There is a balancing act between the number of workers and the size of worker instance types. Configuring compute with two workers, each with 16 cores and 128 GB of RAM, has the same compute and memory as configuring compute with 8 workers, each with 4 cores and 32 GB of RAM.
Compute configuration examples
The following examples show compute recommendations based on specific types of workloads. These examples also include configurations to avoid and why those configurations are not suitable for the workload types.
All of the examples in this section could benefit from using serverless compute rather than spinning up a new compute resource. If your workload isn't supported on serverless, use the recommendations below to help configure your classic compute resource.
Data analysis
Data analysts typically perform processing requiring data from multiple partitions, leading to many shuffle operations. A compute resource with a smaller number of larger nodes can reduce the network and disk I/O needed to perform these shuffles.
A single-node compute with a large VM type is likely the best choice, particularly for a single analyst.
Analytical workloads will likely require reading the same data repeatedly, so recommended node types are storage optimized with disk cache enabled or instances with local storage.
Additional features recommended for analytical workloads include:
- Enable auto termination to ensure compute is terminated after a period of inactivity.
- Consider enabling autoscaling based on the analyst's typical workload.
Basic batch ETL
For simple batch ETL jobs that don't require wide transformations, such as joins or aggregations, use instances with lower requirements for memory and storage. This might result in cost savings over other worker types.
Complex batch ETL
For a complex ETL job, such as one that requires unions and joins across multiple tables, Databricks recommends using fewer workers to reduce the amount of data shuffled. To compensate for having fewer workers, increase the size of your instances.

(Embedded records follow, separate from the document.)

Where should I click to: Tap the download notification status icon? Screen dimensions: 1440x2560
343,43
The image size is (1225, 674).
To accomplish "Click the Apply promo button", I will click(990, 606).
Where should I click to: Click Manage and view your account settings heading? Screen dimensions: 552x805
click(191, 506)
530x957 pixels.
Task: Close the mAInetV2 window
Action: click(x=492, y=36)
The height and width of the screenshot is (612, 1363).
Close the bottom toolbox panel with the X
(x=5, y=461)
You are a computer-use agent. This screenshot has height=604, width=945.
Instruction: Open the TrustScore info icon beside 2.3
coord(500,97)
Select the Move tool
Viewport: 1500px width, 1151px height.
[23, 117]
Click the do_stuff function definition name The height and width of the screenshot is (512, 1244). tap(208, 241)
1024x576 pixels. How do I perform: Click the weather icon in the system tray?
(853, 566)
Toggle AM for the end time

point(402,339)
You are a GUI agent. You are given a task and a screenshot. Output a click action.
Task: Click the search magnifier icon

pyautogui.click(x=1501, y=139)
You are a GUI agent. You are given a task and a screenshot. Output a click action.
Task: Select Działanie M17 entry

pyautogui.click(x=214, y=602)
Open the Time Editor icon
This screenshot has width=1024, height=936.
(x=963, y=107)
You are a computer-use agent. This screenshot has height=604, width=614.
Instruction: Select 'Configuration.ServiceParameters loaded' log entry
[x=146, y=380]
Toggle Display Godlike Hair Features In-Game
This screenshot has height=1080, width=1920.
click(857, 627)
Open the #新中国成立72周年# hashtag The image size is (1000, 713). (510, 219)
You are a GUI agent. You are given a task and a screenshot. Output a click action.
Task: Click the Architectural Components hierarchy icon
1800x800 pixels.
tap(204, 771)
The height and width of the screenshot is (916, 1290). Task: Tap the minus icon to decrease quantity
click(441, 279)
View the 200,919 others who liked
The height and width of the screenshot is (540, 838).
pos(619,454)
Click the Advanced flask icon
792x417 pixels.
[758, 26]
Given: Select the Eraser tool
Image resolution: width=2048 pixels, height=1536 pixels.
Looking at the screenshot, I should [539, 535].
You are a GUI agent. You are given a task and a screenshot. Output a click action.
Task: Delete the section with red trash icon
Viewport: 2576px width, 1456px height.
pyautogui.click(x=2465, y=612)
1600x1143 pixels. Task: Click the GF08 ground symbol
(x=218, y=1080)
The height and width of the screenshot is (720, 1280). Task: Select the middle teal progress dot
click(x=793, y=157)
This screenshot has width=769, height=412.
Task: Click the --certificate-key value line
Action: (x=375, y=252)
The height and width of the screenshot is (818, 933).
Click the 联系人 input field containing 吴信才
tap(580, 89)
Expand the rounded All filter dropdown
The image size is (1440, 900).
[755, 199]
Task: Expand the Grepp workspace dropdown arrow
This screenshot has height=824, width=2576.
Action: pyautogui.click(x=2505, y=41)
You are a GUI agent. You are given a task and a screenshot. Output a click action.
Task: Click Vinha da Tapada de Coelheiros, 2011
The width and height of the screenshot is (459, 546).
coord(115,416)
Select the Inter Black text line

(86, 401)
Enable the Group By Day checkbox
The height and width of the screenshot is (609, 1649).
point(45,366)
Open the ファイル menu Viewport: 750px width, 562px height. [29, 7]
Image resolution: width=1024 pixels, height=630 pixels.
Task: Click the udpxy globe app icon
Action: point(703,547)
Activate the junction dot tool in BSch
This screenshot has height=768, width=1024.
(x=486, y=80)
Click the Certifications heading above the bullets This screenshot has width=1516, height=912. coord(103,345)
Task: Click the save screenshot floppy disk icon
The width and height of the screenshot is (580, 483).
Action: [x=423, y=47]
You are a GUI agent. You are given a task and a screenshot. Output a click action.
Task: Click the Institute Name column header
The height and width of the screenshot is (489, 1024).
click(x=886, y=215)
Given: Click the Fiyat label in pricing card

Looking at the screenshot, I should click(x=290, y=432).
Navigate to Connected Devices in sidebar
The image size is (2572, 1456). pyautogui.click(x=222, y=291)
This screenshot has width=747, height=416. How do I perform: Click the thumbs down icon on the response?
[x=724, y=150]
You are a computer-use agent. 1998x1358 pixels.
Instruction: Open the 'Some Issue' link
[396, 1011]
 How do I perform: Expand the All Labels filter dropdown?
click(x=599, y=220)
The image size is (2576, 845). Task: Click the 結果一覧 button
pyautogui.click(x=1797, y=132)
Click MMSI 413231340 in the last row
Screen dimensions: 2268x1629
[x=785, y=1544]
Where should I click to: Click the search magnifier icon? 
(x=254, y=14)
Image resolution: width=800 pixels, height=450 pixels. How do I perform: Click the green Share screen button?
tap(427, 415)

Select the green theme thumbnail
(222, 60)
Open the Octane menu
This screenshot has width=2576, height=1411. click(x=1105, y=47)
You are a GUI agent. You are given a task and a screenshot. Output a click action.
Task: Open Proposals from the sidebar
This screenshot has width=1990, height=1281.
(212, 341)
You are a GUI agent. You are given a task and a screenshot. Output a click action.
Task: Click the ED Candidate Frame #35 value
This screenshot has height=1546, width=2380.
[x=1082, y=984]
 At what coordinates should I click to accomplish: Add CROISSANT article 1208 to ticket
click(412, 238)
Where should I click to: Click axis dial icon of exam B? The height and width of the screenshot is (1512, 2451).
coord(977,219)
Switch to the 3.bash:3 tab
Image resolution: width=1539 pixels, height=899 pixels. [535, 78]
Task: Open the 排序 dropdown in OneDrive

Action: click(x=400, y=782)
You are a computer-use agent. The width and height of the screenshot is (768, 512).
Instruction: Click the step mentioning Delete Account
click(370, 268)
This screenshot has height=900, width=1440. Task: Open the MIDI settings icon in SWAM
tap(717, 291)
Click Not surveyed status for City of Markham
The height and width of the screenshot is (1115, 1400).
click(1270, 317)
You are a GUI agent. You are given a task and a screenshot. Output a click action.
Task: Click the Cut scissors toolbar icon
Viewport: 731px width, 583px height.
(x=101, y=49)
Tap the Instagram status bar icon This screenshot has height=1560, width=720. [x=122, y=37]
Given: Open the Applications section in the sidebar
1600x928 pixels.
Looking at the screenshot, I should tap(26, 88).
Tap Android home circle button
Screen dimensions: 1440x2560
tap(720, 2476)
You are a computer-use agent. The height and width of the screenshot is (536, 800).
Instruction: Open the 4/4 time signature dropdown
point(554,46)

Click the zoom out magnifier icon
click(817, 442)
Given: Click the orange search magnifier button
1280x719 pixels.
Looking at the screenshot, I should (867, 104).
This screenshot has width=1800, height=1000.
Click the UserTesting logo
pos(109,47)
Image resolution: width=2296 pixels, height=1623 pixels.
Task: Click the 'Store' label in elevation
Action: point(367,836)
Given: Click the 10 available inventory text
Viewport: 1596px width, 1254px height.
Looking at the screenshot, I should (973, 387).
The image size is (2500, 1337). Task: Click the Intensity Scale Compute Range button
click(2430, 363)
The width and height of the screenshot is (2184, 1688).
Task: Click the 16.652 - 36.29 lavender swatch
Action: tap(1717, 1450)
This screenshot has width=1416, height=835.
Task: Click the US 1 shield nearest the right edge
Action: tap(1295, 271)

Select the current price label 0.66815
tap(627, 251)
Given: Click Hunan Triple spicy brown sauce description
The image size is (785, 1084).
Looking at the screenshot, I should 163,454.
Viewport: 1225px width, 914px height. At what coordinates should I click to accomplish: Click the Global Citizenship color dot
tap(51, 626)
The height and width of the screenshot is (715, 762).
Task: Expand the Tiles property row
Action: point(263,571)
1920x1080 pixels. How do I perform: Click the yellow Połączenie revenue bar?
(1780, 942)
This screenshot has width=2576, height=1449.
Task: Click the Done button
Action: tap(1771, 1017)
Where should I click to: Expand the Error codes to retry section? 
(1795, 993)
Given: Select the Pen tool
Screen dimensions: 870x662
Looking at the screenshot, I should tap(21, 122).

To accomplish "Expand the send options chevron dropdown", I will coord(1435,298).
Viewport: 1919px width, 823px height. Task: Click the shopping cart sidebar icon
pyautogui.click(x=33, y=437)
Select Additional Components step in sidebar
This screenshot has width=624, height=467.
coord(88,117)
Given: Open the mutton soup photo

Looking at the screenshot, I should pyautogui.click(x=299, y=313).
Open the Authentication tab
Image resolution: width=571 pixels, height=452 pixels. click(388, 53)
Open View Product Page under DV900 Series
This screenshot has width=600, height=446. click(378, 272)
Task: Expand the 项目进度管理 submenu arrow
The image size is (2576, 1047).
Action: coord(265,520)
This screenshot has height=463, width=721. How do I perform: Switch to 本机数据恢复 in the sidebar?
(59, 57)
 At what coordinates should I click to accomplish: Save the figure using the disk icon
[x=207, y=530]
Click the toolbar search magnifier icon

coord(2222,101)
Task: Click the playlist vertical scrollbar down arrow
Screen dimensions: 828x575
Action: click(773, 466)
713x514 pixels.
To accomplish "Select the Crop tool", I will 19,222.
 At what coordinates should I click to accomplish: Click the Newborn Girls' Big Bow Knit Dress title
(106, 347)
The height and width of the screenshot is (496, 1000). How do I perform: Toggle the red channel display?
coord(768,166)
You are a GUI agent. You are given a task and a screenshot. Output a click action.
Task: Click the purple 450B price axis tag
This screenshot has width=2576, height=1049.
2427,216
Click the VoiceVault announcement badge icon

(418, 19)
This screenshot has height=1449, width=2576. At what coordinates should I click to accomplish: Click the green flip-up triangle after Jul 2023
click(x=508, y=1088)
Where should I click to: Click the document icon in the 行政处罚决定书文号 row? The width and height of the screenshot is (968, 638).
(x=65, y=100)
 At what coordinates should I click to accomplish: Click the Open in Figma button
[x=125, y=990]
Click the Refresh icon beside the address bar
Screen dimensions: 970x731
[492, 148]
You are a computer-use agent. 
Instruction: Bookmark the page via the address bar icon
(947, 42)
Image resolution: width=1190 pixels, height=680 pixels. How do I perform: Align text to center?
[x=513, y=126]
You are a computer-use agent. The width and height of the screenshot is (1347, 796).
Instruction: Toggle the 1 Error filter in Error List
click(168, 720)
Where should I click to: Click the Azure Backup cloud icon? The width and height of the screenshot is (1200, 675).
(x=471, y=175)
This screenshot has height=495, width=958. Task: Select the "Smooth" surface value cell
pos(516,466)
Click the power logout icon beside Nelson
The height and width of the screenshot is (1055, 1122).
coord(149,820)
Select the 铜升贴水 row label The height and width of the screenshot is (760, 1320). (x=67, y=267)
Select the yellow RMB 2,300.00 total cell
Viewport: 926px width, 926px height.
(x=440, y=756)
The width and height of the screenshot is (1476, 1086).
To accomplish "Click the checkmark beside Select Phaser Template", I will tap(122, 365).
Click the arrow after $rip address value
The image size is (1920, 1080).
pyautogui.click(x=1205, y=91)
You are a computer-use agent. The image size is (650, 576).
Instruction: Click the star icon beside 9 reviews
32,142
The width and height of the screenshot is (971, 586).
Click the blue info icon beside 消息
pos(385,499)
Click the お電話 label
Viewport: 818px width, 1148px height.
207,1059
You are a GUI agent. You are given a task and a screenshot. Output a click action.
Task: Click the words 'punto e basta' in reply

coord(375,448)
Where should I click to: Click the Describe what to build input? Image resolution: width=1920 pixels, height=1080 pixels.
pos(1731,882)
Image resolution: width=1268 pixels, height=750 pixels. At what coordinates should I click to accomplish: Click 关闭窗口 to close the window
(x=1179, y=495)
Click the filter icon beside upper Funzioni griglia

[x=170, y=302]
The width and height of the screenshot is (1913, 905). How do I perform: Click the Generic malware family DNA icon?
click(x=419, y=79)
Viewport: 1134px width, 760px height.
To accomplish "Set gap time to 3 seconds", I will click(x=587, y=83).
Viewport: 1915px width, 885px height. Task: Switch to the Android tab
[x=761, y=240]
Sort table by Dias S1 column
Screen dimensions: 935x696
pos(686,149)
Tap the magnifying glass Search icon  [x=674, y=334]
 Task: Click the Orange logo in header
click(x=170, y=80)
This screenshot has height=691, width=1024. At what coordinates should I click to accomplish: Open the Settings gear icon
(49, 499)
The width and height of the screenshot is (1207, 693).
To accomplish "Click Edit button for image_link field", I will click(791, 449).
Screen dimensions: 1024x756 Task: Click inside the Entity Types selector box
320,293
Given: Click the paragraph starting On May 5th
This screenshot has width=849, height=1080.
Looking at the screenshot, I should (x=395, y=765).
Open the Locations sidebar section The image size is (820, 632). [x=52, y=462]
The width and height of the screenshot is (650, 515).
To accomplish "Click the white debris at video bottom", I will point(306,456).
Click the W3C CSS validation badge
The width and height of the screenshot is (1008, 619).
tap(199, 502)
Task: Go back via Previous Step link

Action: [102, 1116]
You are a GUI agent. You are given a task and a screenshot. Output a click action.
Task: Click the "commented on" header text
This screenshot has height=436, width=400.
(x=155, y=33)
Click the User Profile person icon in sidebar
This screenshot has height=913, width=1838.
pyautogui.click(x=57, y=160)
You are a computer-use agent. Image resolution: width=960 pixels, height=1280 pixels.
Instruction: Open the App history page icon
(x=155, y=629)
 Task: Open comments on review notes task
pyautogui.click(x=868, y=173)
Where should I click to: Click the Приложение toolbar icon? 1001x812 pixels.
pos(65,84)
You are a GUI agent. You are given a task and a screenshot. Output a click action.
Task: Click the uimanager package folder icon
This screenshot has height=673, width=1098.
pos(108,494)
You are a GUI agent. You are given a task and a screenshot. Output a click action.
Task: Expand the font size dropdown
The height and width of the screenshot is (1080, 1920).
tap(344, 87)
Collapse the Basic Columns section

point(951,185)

Complex transformations can be compute-intensive. If you observe significant spill to disk or OOM errors, increase the amount of memory available on your instances.
Optionally, use instance pools to decrease compute launch times and reduce total runtime when running job pipelines.
Training machine learning models
To train machine learning models, Databricks recommends creating a compute resource using the Personal compute policy.
Use a single node compute with a large node type for initial experimentation. Having fewer nodes reduces the impact of shuffles.
Adding more workers can help with stability, but avoid adding too many workers because of the overhead of shuffling data.
Recommended worker types are storage optimized with disk caching enabled, or an instance with local storage to account for repeated reads of the same data and to enable caching of training data.
Additional features recommended for machine learning workloads include:
- Enable auto termination to ensure compute is terminated after a period of inactivity.
- Use instance pools, which allow restricting compute to a pre-approved instance type.
- Ensure consistent compute configurations using policies.